Data Transforms (torchvision)

• RandomHorizontalFlip: randomly flips an image horizontally, useful for data augmentation and ensuring the model is robust to image orientation variations.

• RandomPerspective

• ColorJitter: randomly adjust the brightness, contrast, saturation and hue of an image, useful for data augmentation and improving model robustness to variations in color.

• RandAugment: applies a sequence of randomly selected image transformations, such as rotation, scaling, and color distortion, to each training image.

• ToTensor: converts an image to a tensor, useful for converting image data into a format that can be input to the model.

• RandomErasing: randomly erases a rectangular portion of the image and replaces it with random noise, which encourages the network to be more invariant to occlusion and improves its ability to recognize partially occluded objects.

• RandomCrop: randomly crops an image to a given size, useful for data augmentation and ensuring the model is robust to input size variations.

• Resize: resizes an image to a given size, useful for pre-processing data to a fixed size for input to the model.

• Normalize: normalizes an image with given mean and standard deviation values, useful for pre-processing data to improve model convergence and accuracy.

• RandomRotation: randomly rotates an image by a given angle, useful for data augmentation and ensuring the model is robust to image rotation variations.

• RandomResizedCrop: randomly crops and resizes an image to a given size, useful for data augmentation and ensuring the model is robust to input size variations.

Distance Metrics: Cosine Similarity vs Euclidean Distance

• Cosine Similarity measures the cosine of the angle between two vectors to determine the degree of similarity between a given face image and a set of known faces, and the face is classified based on the highest similarity score.
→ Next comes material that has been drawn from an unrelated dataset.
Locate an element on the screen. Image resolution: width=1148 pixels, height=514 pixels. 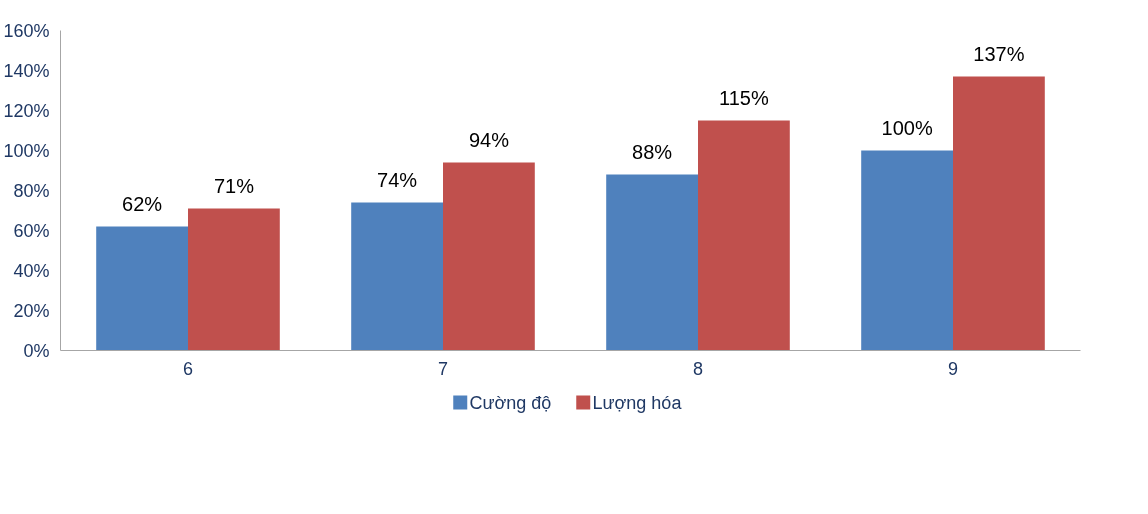
y-tick-label: 100% is located at coordinates (26, 150).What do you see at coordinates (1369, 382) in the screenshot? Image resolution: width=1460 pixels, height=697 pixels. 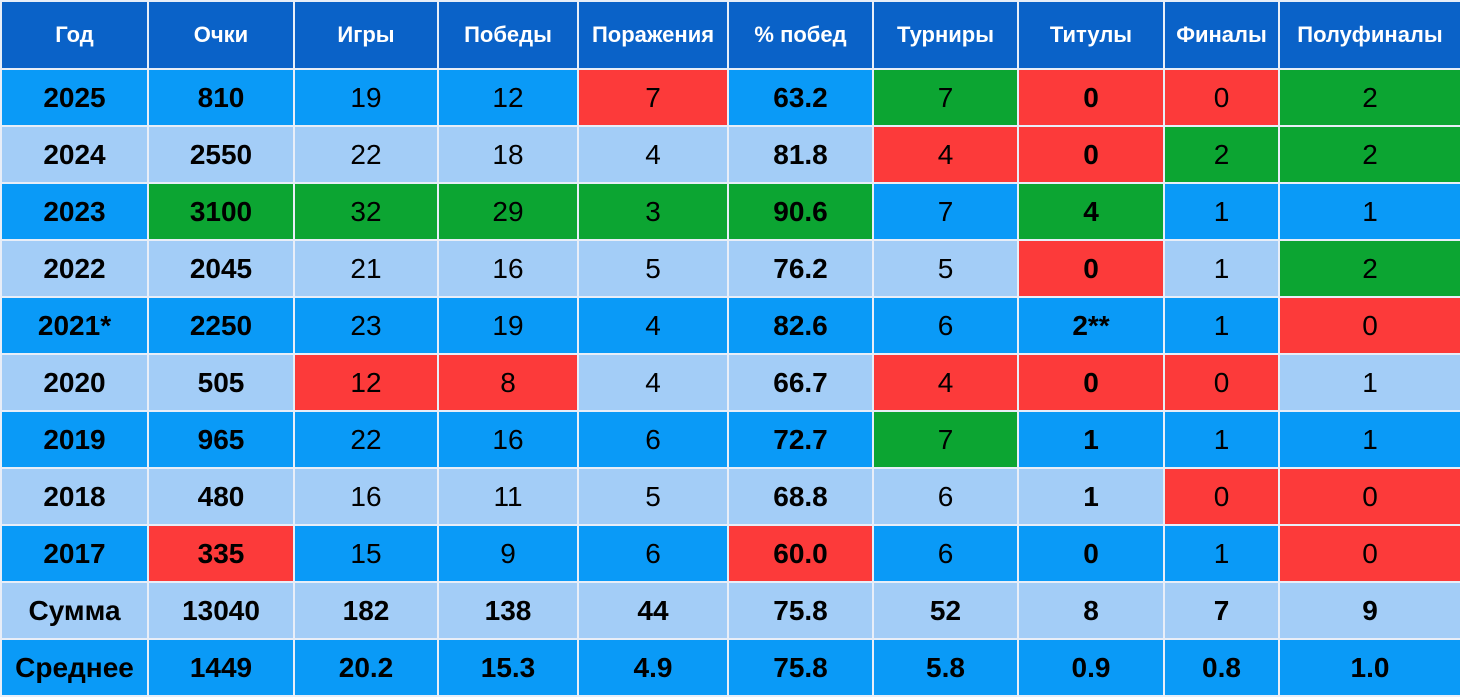 I see `semifinals-cell: 1` at bounding box center [1369, 382].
It is less sensitive to the magnitude of the vectors, making it more suitable for high-dimensional feature spaces.

• Euclidean Distance measures the distance between two points in a multi-dimensional space to measure the distance between the feature vectors of two face images, and if the distance is below a certain threshold, the images are considered a match.

Model and Hyperparameters

• Epoch: 10-350

• Batch size: 64-124

• Initial learning rate: 0.1

• Transformations: choose from the data transforms above for the training dataset

• Dropout: stochastic depth

• Regularization: data transformations, stochastic depth, label smoothing

• Criterion: cross entropy loss

• Label smoothing

• Optimizer: SGD

• Weight decay

• Momentum

• Scheduler: ReduceLRonPlateau, StepLR, MultistepLR, CosineAnnealing

• Mixed Precision: if you are using GPU (Tesla T4, V100, etc) (explained here)

• ConvNeXtBlock: conv2d-BatchNorm2d-Conv2d-GELU-Conv2d-StochasticDepth 

• Model: ConvNeXt-T from the [A ConvNet for the 2020s] paper (3,3,9,3); added groups=channels in ConvNeXtBlock()
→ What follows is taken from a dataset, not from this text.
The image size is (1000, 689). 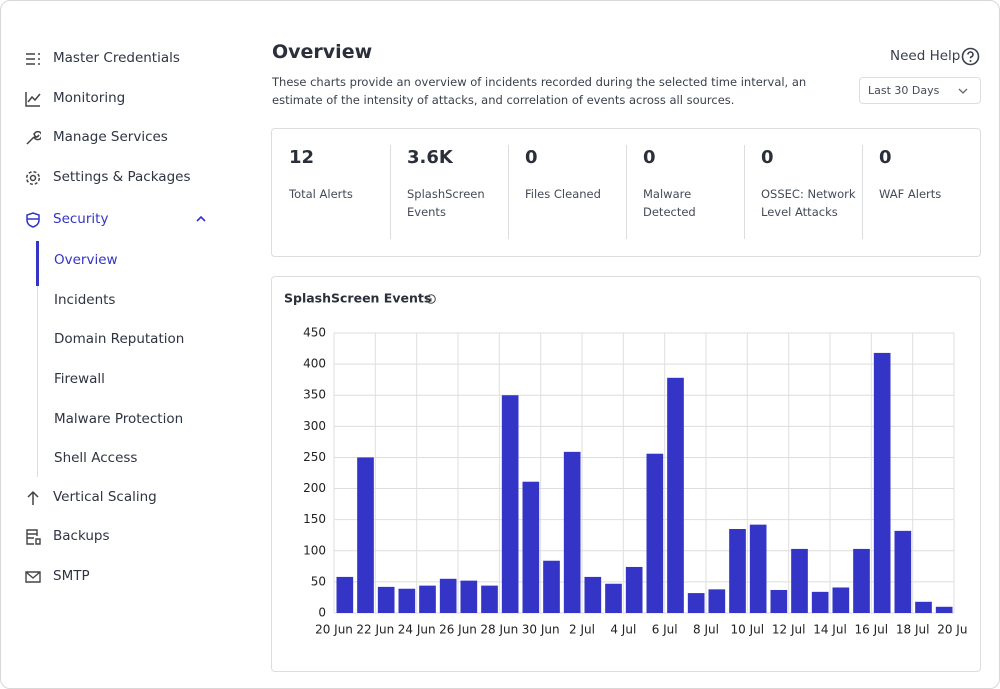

  • My final model was 33.19M total parameters

Submission Cutoffs

• Classification: high (90%), medium (86%), low (82%)

• I achieved 92.39% accuracy 🥳

• Verification: high (63%), medium (60%), low (50%)

• I achieved 64.58% accuracy 🌟

Reflection

While training the face classifier, I faced the issue of the learning rate dropping too quickly, which affected the model's performance. To overcome this, I switched to the ReduceLRonPlateau technique, which dynamically adjusted the learning rate based on the validation loss. Additionally, I found that using checkpoints to continue retraining the model improved the final accuracy. Another key takeaway from this project was the importance of data augmentations for face classification, as they significantly improved the model's performance on the test set.